Yaptırımlar kaldırılsa bile, İran ekonomisi onlarca yıllık yolsuzluk ve mali çöküntü nedeniyle toparlanmakta zorlanacaktır. Daha da önemlisi, İslam Cumhuriyeti hem iç hem de uluslararası alanda güvenilirlikten yoksundur. Artık rasyonel ya da güvenilir bir devlet aktörü olarak görülmemektedir.
Nükleer mesele, uluslararası konsensüsün nadir görülen bir noktası haline gelmiştir. Bu durum, İran’ın izolasyonunun daha da derinleşmesine katkıda bulunmuş, İran’ı çevreleme çağrılarını güçlendirmiş ve askeri hazırlıkların yeniden canlanmasına yol açmıştır.
İran’daki artan iç huzursuzluk ve dış politikadaki başarısızlıklar, ABD ve müttefikleri için stratejik bir fırsat oluşturuyor. Batı, İslam Cumhuriyeti’nin olmadığı bir gelecek için plan yapmaya başlamalıdır.
İslam Cumhuriyeti’nin temel direkleri olan dini meşruiyet, ekonomik yönetim ve bölgesel güç çökmüş durumda. Rejim, güvenlik güçleri aracılığıyla hâlâ baskı uygulamaya devam etse de, toplumsal temelini kaybetmiştir.

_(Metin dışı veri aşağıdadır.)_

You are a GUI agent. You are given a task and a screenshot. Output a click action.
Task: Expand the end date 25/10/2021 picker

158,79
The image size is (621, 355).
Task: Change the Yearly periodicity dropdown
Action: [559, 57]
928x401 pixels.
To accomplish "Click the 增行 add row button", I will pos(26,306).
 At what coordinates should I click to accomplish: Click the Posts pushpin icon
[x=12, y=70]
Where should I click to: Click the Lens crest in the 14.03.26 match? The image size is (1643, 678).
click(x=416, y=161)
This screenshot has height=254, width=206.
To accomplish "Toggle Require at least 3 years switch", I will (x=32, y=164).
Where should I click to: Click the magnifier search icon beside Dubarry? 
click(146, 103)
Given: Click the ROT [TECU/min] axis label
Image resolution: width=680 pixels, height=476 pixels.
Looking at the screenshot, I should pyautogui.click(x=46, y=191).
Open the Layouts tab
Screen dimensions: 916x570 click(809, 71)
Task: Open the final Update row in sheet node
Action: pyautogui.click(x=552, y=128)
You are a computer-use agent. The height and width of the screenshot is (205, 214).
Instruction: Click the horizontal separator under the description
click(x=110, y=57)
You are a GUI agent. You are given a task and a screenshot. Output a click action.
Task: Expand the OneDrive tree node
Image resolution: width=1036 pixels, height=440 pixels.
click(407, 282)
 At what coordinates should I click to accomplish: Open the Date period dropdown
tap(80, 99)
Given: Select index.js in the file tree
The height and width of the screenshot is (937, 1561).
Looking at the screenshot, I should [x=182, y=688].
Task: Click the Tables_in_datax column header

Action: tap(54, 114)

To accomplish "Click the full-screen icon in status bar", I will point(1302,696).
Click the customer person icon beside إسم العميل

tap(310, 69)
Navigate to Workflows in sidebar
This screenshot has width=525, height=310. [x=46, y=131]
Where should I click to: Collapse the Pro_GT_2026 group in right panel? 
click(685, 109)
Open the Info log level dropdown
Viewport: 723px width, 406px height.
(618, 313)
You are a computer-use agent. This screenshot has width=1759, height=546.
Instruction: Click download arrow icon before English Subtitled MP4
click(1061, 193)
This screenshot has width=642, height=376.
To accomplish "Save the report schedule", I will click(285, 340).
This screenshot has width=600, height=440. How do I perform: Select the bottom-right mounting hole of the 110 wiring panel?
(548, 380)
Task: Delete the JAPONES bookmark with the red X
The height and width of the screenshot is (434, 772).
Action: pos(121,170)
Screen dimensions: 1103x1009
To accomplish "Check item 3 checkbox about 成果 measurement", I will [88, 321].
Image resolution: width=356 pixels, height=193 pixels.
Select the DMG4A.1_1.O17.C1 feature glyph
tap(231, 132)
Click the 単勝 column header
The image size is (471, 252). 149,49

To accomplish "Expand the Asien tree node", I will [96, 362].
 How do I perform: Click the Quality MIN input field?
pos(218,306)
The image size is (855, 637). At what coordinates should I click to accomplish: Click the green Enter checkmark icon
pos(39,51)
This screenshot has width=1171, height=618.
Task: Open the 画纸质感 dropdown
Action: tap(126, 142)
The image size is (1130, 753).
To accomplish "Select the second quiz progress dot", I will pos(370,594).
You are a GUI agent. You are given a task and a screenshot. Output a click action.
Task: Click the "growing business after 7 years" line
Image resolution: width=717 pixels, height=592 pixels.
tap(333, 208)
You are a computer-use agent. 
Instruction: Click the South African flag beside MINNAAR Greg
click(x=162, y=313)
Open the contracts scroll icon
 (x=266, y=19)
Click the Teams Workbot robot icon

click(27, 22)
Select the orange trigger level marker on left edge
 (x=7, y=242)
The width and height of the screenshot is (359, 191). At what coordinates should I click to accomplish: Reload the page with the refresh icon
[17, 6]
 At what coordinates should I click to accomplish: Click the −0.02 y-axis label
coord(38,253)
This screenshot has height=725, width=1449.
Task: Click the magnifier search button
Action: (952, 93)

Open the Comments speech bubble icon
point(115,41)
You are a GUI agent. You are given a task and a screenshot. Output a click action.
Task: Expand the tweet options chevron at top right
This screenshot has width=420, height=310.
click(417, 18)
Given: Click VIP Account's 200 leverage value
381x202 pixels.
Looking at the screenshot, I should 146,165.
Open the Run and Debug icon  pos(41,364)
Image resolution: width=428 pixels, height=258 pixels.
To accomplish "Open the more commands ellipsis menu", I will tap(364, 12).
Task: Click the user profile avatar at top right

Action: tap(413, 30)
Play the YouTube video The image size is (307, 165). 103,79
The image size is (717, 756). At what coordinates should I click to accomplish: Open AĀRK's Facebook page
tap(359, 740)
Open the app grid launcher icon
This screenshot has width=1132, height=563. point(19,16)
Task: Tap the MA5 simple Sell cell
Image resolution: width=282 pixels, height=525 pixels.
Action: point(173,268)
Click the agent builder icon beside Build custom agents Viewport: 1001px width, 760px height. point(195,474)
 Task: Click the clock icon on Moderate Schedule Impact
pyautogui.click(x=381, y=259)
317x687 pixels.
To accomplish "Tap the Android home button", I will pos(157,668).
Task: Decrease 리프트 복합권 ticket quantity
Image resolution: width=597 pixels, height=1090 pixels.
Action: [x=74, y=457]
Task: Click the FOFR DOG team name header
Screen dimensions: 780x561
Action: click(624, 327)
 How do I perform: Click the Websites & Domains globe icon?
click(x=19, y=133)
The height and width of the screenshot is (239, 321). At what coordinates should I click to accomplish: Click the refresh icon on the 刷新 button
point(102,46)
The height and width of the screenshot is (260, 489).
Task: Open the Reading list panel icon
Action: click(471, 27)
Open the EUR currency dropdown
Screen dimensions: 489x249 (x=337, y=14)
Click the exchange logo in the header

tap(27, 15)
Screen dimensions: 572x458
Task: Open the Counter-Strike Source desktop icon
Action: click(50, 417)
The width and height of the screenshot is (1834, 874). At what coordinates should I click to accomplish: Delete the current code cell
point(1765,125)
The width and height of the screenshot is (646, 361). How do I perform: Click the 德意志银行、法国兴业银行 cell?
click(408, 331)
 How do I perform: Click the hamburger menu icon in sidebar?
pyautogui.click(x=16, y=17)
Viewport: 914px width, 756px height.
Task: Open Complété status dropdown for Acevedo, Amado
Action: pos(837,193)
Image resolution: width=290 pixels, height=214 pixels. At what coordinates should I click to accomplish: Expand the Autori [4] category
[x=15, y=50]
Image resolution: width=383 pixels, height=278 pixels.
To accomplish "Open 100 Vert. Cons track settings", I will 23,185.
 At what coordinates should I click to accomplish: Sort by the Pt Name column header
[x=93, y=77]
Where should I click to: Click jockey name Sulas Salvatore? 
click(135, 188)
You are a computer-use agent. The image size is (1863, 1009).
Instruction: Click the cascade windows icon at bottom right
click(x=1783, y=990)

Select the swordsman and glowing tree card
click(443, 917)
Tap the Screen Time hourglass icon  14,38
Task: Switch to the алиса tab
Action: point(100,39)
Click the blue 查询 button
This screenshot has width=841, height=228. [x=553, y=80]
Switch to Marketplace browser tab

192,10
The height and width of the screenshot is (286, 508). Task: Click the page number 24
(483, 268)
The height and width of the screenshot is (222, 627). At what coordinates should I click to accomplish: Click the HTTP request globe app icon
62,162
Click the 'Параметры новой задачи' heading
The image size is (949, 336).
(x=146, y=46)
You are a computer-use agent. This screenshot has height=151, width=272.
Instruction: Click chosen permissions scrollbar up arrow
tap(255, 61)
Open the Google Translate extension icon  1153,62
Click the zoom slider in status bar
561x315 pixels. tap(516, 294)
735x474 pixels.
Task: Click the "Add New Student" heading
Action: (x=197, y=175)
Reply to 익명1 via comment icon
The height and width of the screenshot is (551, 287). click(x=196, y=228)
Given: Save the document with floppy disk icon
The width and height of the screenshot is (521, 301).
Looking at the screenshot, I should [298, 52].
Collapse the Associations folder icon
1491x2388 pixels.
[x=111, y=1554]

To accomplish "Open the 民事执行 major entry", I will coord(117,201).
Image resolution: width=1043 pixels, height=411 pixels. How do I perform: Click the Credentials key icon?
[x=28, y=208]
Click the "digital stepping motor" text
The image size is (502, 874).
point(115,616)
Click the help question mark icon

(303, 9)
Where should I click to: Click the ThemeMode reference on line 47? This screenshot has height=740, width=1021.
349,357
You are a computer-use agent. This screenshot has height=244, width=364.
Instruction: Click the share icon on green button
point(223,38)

İran’da rejim değişikliği artık uzak bir ihtimal değil; giderek daha olası bir sonuç haline gelmiştir. Batılı liderler için soru artık bunun olup olmayacağı değil, barışçıl, istikrarlı ve demokratik bir geçişin nasıl şekillendirileceğidir.
***
Dr. Fariba Parsa, sosyal bilimler alanında doktora sahibidir ve İran siyaseti üzerine, özellikle siyasi İslam, demokrasi ve insan hakları konularında uzmanlaşmıştır. Kendisi, Fighting for Change in Iran: The Women, Life, Freedom Philosophy against Political Islam (İran’da Değişim için Mücadele: Siyasi İslam’a Karşı Kadınlar, Yaşam, Özgürlük Felsefesi) adlı kitabın yazarıdır. Ayrıca Dr. Parsa, İran ve Afganistan’daki kadınları çevrimiçi liderlik eğitimi ve öğretimi yoluyla güçlendirmeye adanmış bir sivil toplum kuruluşu olan Women’s E-Learning in Leadership (WELL)’in kurucusu ve başkanıdır.